Sanstone cruzou os braços, inabalável.
— Eu tive um bom motivo. Ela tentou me atacar e era uma criminosa procurada!
— Independente disso! — explodiu Marcos. — Criminosos devem ser colocados na prisão e julgados, não torturados! A tortura é para casos específicos de guerra ou para extrair segredos de espiões do governo! Nós não somos quem vai julgar o destino deles.
Laura começou a tremer, as mãos suando.
— E-eu só estava seguindo ordens…
Alexandre bateu com o punho fechado na mesa. O estrondo fez todos pularem.
— Ordens?! Você estava se divertindo Laura! Sabe qual é o crime para o que você fez? Não foi tortura oficial, aquilo beira crimes de desumanização! Ela não conseguia nem ficar de pé! Além disso, foi envenenada noite passada e vocês brincaram com a dor dela?!
As lágrimas começaram a cair do rosto de Laura.
— D-desculpa, Comandante... eu só estava..
.
Marcos olhou para ela com uma decepção profunda que doeu mais que qualquer soco.
— Nossa, Laura... você realmente fez isso... Que horrível. Você não sabe se controlar.
A Sargenta tentou segurar a mão dele para se desculpar, mas Marcos recuou sutilmente.
— Isso a gente conversa depois. Agora, ouve o Comandante.
Sanstone bateu na mesa, roubando a atenção de volta.
— Ela estava sob as minhas ordens! Se quiserem reclamar com alguém, falem comigo! Se eu fiz isso, eu tive um motivo!

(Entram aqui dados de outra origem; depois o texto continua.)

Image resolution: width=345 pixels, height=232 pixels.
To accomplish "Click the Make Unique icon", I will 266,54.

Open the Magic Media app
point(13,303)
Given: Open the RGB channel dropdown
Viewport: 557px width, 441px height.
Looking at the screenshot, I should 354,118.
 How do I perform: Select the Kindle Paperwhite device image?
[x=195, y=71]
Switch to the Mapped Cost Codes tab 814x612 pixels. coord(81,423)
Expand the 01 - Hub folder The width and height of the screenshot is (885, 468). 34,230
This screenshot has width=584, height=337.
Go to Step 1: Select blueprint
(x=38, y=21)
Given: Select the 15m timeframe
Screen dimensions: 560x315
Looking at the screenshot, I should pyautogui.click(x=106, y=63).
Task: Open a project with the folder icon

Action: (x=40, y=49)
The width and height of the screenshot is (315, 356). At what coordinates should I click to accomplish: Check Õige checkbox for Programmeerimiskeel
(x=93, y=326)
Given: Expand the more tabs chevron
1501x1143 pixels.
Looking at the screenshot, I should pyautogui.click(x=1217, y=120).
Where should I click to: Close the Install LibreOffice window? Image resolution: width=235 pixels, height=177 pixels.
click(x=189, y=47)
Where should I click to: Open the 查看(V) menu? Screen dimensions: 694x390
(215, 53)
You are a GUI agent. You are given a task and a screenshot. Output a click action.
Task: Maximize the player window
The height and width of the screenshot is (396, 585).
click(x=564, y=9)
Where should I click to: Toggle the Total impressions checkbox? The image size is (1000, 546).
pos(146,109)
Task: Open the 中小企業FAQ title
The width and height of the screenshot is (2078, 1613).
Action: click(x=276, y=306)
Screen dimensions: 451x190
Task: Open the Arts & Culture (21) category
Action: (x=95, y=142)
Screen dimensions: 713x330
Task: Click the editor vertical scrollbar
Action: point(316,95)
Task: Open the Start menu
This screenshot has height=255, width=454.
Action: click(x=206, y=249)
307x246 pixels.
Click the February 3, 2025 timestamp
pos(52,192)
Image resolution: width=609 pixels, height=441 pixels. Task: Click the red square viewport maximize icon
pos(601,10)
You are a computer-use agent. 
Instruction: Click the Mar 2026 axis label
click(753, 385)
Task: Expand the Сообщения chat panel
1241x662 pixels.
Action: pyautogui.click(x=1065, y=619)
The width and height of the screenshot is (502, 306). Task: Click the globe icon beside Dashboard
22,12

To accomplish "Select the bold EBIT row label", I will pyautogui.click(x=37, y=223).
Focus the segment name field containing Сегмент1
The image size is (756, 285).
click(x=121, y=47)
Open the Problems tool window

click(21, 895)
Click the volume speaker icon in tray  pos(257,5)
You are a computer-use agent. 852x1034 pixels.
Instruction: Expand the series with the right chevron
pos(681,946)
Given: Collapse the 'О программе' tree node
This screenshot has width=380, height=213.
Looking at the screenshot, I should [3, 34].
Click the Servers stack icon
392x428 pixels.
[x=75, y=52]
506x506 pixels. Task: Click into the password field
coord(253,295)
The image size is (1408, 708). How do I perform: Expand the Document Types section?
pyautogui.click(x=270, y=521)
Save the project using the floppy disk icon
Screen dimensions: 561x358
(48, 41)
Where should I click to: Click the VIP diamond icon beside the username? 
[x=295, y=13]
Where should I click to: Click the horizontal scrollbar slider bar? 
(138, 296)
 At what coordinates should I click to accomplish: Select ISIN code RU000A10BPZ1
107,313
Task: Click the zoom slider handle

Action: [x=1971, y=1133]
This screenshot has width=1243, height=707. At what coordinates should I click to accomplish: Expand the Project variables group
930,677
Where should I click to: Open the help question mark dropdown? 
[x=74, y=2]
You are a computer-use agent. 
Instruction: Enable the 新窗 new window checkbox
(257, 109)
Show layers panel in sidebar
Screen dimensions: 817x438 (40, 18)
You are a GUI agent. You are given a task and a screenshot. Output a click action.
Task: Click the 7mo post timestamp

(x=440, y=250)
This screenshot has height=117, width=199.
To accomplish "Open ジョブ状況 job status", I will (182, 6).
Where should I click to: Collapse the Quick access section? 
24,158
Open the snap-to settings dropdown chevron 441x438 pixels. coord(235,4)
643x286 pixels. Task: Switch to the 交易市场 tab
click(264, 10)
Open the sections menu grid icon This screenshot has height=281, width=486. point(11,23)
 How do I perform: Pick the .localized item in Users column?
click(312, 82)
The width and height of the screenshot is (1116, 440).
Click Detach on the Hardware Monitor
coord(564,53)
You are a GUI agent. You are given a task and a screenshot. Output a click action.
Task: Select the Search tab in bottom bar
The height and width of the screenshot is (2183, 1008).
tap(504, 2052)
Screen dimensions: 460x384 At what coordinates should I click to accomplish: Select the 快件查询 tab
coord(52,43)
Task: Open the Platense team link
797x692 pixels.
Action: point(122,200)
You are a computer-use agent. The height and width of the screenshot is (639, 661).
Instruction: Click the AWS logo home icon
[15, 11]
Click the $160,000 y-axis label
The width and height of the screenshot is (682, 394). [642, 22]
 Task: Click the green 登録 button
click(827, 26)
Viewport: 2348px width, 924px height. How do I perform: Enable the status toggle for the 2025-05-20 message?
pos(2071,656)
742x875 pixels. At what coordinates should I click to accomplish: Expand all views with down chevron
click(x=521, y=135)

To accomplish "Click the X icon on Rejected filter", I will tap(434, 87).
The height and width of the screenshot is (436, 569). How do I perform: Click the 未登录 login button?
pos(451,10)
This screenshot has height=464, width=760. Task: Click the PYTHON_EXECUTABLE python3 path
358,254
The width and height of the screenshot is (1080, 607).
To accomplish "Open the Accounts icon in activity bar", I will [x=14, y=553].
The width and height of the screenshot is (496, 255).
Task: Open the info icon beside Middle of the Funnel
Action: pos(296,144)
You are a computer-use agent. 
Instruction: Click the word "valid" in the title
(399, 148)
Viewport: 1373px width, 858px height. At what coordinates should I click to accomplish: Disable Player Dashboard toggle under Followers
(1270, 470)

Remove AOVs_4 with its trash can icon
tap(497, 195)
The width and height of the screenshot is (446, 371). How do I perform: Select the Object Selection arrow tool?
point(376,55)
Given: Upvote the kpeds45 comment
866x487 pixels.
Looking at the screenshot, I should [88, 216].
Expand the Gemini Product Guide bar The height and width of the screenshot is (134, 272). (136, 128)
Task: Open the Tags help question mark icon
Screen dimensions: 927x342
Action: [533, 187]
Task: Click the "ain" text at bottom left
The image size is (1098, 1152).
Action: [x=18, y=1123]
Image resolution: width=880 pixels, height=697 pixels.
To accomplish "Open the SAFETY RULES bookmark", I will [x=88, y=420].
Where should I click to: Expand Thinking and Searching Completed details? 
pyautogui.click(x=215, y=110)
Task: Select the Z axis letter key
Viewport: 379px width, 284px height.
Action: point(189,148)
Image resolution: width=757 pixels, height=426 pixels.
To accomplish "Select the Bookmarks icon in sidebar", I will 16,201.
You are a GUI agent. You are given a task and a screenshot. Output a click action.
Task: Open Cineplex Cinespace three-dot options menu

Alexandre cravou os olhos nela.
— Ah, é? Me diga qual foi o excelente motivo para fazer isso com alguém como ela? Eu estou vivo. Não há nenhuma prova de que ela seja a minha assassina. Me diga, qual foi o crime?! ah sim claro e você não está ferida também, aposto que nem fez esforço para derrotar ela, afinal de contas alguém envenenado não consegue se mover.
A Vice-Comandante levantou-se, a sombra de sua linhagem tomando conta da sala.
— Eu estava apenas sendo boazinha com ela, Alexandre. Porque o crime que ela cometeu não tem volta: Deserção.
A mente de Alexandre girou rápido. O sangue fugiu de seu rosto quando ele lembrou do código militar que estudara tão arduamente.
-"Droga, deserção é um tipo de crime que gera..."
Sanstone, lendo a expressão dele, completou a frase com uma frieza mortal:
— E a punição para esse crime... é a morte.
Notas do Autor
Este Capitulo me sugou bastante, primeiro porque eu gosto do desenvolvimento de Las Platas, segundo porque gosto de escrever para vocês, mas o maior impecilio as vezes é minha qualidade financeira que esta passando por problemas bem pesados, mas eu amo escrever e não desistirei, eu ainda agradeço a todos que leem e comentem minha novel, muito obrigado por tudo.